> WORK ITEM: All records are to be transcribed in full; any pictures among them are to be skipped.

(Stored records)
BEGIN
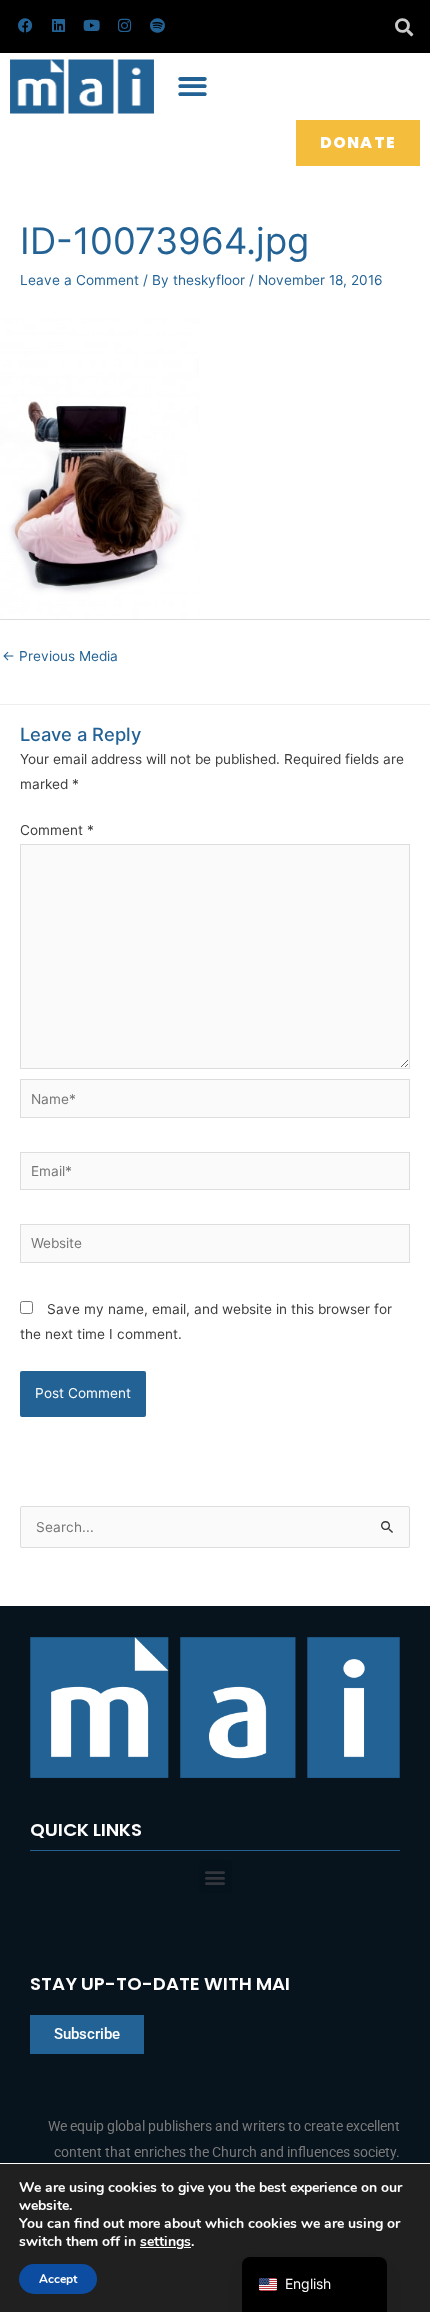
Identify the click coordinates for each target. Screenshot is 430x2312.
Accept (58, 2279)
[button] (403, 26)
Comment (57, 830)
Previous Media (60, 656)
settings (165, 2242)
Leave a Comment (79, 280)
END
> TASK SOLUTION:
Identify the click coordinates for each target. Screenshot is 430x2312.
Accept (58, 2279)
[button] (403, 26)
Comment (57, 830)
Previous Media (60, 656)
settings (165, 2242)
Leave a Comment (79, 280)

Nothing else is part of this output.